TASK STATEMENT
Report the number of lines in the data below where the string "height" shows up, and only that number.

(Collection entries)
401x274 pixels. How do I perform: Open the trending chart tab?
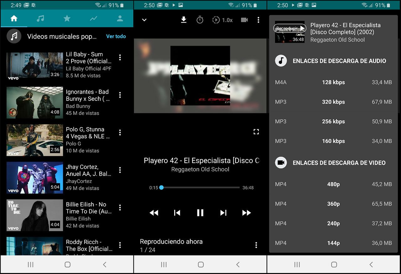click(x=93, y=18)
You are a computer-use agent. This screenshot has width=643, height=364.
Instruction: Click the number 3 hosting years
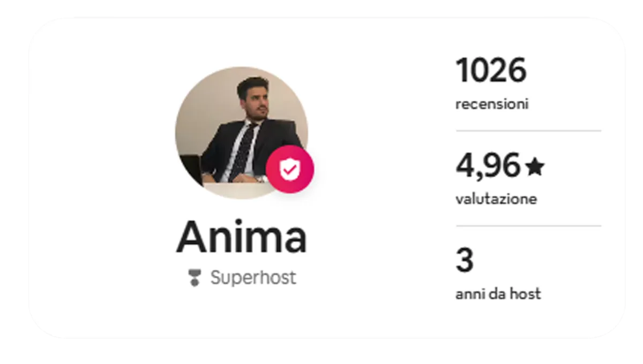coord(465,261)
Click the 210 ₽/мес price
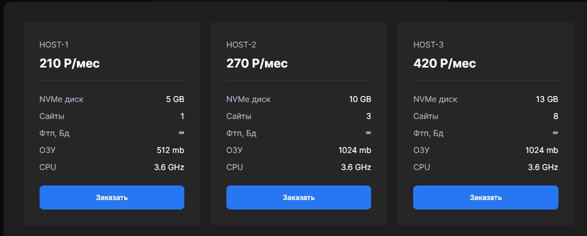The image size is (587, 236). (70, 64)
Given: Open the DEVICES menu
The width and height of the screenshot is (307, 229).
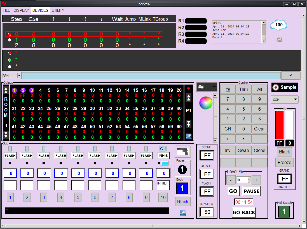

RESPONSE TO THE TASK
2